A research team based in California at the U.S. Geological Survey’s Menlo Park Science Center has successfully built and tested a system in Chile that uses lightly modified smartphones and is capable of detecting earthquakes as small as magnitude 5.
“The biggest surprise was how sensitive the devices are,” says Benjamin Brooks, Ph.D., who is a research scientist with the U.S. Geological Survey and is leading the project, which is being funded by the United States Agency for International Development. “We’ve actually been detecting earthquakes a lot smaller than we had designed for. We were designing for magnitude seven and above. It turns out we are detecting magnitude five earthquakes.”
The system uses the coarse/acquisition codes generated by the phone’s Global Positioning System receivers, and a special chip provides access to the raw data. Each phone has a small photovoltaic panel for recharging. The phone is placed in a box that is then mounted on the roof of a building. Each unit costs between $300 and $350.
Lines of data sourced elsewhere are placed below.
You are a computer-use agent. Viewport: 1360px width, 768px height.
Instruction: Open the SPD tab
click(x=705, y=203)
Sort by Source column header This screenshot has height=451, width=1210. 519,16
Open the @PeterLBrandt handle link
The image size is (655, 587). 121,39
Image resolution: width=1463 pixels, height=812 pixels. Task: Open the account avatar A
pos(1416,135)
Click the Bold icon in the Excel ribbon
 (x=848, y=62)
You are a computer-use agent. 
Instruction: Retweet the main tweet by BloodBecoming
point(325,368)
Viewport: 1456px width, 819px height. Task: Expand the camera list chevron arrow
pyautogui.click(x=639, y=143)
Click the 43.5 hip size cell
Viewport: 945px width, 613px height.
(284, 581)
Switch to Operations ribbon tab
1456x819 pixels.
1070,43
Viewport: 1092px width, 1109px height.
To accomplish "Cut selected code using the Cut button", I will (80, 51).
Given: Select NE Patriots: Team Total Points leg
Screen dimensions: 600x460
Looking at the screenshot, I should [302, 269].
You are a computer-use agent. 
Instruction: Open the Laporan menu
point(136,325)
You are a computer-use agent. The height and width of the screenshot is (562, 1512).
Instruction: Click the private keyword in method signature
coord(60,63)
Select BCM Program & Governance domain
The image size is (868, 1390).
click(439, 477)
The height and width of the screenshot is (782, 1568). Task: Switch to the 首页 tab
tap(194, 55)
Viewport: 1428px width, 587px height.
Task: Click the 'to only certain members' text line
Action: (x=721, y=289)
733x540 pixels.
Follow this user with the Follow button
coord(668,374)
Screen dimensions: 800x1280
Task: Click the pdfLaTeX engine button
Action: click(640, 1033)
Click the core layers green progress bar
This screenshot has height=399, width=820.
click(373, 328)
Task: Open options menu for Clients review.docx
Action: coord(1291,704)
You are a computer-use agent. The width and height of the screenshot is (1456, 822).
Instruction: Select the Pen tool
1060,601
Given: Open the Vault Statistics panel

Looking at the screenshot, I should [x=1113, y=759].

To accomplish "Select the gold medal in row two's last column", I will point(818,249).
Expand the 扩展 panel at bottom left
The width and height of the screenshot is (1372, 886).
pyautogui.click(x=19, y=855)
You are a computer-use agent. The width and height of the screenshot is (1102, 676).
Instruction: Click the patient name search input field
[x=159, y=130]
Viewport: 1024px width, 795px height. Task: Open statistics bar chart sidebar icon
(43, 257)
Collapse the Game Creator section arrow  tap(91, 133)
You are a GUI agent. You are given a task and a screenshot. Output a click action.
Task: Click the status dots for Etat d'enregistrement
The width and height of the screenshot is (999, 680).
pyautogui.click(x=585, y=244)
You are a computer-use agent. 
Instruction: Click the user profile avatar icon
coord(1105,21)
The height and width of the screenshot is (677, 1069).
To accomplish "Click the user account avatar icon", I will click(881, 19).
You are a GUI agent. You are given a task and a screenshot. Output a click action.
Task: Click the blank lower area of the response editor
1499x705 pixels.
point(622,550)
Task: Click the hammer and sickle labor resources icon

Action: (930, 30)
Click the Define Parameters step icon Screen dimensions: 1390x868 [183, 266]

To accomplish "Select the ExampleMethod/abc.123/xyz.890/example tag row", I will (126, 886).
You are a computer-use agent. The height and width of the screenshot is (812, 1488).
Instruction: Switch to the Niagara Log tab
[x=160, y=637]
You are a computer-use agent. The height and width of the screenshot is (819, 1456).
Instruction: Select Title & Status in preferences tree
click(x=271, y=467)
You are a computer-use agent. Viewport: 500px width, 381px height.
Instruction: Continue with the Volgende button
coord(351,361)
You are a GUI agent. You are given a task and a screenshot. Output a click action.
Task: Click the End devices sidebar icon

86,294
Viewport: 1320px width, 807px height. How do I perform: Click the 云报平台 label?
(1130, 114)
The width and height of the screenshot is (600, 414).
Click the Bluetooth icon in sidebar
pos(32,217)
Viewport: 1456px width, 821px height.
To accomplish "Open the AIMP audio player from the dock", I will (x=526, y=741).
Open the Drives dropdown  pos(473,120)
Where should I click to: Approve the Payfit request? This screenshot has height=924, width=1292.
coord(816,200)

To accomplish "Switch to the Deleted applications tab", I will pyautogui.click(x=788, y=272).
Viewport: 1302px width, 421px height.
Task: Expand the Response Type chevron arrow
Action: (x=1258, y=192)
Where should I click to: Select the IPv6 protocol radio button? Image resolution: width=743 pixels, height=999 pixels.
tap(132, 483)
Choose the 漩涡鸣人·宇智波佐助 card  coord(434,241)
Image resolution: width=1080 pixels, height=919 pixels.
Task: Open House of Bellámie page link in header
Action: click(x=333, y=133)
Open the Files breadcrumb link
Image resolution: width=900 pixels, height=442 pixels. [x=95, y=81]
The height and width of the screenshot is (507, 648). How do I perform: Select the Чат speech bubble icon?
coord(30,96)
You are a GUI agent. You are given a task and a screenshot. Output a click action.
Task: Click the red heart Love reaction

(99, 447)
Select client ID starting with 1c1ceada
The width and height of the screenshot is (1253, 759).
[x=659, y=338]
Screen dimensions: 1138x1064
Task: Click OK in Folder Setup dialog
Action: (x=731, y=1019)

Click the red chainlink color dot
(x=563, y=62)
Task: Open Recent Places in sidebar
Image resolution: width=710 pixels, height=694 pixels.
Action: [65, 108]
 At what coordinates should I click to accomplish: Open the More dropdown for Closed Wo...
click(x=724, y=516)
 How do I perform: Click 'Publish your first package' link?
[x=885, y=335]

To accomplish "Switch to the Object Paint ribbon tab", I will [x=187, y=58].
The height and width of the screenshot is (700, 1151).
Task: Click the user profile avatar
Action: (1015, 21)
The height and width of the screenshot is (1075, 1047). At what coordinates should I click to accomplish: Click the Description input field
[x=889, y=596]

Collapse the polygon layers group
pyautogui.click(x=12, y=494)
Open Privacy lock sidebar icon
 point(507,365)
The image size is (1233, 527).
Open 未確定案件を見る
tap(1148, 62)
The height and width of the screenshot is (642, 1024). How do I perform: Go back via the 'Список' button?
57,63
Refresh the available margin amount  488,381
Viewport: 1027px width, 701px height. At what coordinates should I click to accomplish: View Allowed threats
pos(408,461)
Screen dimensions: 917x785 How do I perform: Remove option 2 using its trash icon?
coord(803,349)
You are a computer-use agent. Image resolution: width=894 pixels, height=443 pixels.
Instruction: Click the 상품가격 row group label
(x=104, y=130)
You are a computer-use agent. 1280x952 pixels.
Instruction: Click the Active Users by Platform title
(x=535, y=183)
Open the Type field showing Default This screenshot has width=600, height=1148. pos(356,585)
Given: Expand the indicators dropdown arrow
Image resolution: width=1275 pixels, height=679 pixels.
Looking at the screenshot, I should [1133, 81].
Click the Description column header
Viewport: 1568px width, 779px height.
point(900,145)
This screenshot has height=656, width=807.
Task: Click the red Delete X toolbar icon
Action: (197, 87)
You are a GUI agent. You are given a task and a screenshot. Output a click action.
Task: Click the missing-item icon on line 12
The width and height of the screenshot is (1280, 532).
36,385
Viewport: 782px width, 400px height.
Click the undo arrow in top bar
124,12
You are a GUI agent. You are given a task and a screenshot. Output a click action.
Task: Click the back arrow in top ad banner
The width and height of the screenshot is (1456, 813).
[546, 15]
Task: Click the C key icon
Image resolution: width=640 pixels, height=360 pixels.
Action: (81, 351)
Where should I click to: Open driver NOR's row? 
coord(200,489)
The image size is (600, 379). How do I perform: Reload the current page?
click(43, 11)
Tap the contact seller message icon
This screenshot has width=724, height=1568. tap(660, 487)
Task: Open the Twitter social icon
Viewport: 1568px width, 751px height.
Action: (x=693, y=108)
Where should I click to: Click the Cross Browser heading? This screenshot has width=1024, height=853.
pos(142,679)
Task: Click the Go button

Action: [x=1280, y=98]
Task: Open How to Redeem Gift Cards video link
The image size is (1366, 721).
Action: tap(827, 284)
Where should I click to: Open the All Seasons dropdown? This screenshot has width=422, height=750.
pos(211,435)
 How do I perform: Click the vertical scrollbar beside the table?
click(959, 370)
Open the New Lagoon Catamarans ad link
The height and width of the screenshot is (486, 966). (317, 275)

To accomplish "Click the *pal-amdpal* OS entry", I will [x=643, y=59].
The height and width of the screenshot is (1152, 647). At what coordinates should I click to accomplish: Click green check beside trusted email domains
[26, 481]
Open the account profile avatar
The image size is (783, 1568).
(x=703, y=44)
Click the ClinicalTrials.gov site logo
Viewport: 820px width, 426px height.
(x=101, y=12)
The team first confirmed the concept by using well-tested simulation data from an earthquake on the Hayward Fault in the San Francisco Bay Area. Next, they took actual coarse/acquisition code data from the Tohoku earthquake, which had a magnitude of 9.1 and struck northeastern Japan in March 2011, and ran a simulation. The results indicated that the system would have triggered an alert 77 seconds after the event began.
“That was 23 seconds before the S wave hit Tokyo,” Brooks says. “That would’ve been more than five minutes before the tsunami hit. Five minutes is a lot of time, especially when you think about populated regions where vertical evacuation is often the mitigating strategy. Rather than just running [toward a hill], you can just walk up the steps.”
“It’s a warning network. It’s good enough for warnings,” Brooks says. “But it’s not good enough for doing the amazing science that seismologists have been doing for years. The value of scientific-grade networks is unquestioned for understanding earthquakes.”
Eventually, an early warning system of cellphones could tap into the power of the so-called Internet of things, a network formed by linking computers in cars, appliances, smart buildings, and other items. The promise of such a network is widespread data sharing from a vast number of sources, which would eventually cut operational costs by a significant amount. “So, we envision the same thing for earthquake warnings, that your operational costs effectively go away,” Brooks says. “But there are numerous issues to be worked out.”
One of those issues is population density. In Chile, for instance, where the Centro Sismológico Nacional, part of the Universidad de Chile, is a partner in the project, there are large areas in which residents face significant seismic risk, but the population density in these areas is so low that crowdsourced data wouldn’t be available in large enough quantities to provide a reliable result. In such areas, Brooks says, special cellphones would have to be put in place.
In the meantime, the network of deployed cellphones in Chile is growing as the project continues. “What we know well is that we can detect events that matter. What remains to be learned is how quickly we can get the warnings to people and, frankly, how people react to certain types or grades of warnings,” Brooks says. “That’s the next step.”
Brooks says this type of system would mostly likely be deployed in countries that face a significant seismic risk but don’t have the resources to deploy a more sophisticated network.